In this work, we have applied supervised machine learning methods in order to classify reviews. Specifically, we have used ensemble based methods on the dataset. The classification models are empirically validated on a data set obtained by crawling opinions about digital cameras from the Amazon website. We chase several goals. First, we apply principal component analysis (PCA) and perform component level analysis to obtain the reduced feature set. Secondly, we compare the effectiveness of the ensemble based methods used with two individual statistical learning based models i.e. logistic regression (LR) and Support vector machine (SVM). Finally, we check our models applied over several n-grams combinations. The experimental and statistical results indicate that the hybrid method based on ensemble is effective for review text opinion classification.

The remainder of the paper is organized as follows.

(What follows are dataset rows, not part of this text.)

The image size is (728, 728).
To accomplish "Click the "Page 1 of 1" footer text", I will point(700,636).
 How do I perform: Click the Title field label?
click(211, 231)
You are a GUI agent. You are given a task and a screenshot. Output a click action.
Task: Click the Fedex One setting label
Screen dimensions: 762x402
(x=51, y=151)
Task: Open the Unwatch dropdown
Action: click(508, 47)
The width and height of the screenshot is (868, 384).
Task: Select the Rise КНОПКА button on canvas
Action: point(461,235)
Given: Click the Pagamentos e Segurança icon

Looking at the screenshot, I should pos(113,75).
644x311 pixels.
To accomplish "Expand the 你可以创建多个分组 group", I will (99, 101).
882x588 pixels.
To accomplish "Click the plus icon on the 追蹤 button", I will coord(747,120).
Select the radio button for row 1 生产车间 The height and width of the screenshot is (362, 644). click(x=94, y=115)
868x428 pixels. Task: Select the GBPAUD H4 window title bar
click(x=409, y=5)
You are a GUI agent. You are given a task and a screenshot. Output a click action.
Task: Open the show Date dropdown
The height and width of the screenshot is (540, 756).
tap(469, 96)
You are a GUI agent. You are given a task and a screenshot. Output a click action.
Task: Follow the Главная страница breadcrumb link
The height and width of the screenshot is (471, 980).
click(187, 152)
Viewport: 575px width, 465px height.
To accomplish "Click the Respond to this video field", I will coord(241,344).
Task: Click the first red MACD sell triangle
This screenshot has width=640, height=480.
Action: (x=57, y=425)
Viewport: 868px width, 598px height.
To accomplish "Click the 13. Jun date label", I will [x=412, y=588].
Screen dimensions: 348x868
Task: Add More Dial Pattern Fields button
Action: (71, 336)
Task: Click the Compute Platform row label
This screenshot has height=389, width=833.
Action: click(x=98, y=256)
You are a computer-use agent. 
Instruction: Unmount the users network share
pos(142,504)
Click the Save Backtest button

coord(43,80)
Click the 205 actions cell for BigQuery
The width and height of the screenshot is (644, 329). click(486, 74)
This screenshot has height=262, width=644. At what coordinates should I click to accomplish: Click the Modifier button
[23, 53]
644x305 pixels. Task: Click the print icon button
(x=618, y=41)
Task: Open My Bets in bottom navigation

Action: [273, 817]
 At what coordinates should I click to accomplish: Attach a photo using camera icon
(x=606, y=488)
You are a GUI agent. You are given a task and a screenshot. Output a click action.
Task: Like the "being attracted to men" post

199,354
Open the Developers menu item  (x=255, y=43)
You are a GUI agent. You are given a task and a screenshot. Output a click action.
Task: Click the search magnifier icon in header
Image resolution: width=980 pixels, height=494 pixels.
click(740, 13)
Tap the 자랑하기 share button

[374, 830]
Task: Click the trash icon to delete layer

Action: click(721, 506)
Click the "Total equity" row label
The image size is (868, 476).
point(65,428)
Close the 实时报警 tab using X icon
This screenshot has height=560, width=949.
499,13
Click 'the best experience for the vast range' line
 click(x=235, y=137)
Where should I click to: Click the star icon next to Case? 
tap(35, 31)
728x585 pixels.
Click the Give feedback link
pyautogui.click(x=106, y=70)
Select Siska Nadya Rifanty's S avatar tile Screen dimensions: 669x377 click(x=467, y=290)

Section 2 narrates the related work about opinion mining. Section 3 discusses the problem outline used in this work. Section 4 reports various steps involved in data analysis. The various methods used to model the prediction system are introduced in Sect. 5. Section 6 presents the results and Sect. 7 concludes our work.

2 Review of literature

Many interesting works exist that focus on extracting the opinions from the customer reviews [5, 1518]. Though many researchers have investigated opinion classification from different perspectives, use of machine learning for opinion classification counts more [1, 10, 11, 1924]. Among the Machine learning techniques, it is observed that SVM, naive bayes (NB) and decision tree approaches have achieved great success in opinion categorization [1, 10, 11, 13, 14, 21, 25]. Besides theses, other machine learning methods such as K-nearest neighborhood, ID3, C5, centroid classifier and winnow classifier are also used for opinion mining, [10, 11, 19, 21, 24]. NB also achieved great success in opinion categorization [3, 17, 26]. Although some foundational studies have investigated potential ensemble approaches in the area of opinion classification, research has been limited and more in depth empirical comparative work is needed [11, 12, 21, 27, 28].

The literature also reveals that the result of an opinion mining varies according to the composition, method of feature [3, 13, 14]. Different levels of word granularity are used as features for opinion classification. Unigrams are used as feature for opinion classification [29, 30]. The combination of unigram, bigram and trigram are used as features [31] in classifying opinion. The high dimensionality of the features obtained from the text reviews increases the complexity of the text opinion classification. Various feature selection and reduction approaches such as information gain, mutual information, Chi square test and fisher’s discriminant ratio are employed in the opinion classification [13, 14, 29, 32, 33]. Except the work of [25], the opinion mining literature does not contribute any work using PCA as feature reduction technique.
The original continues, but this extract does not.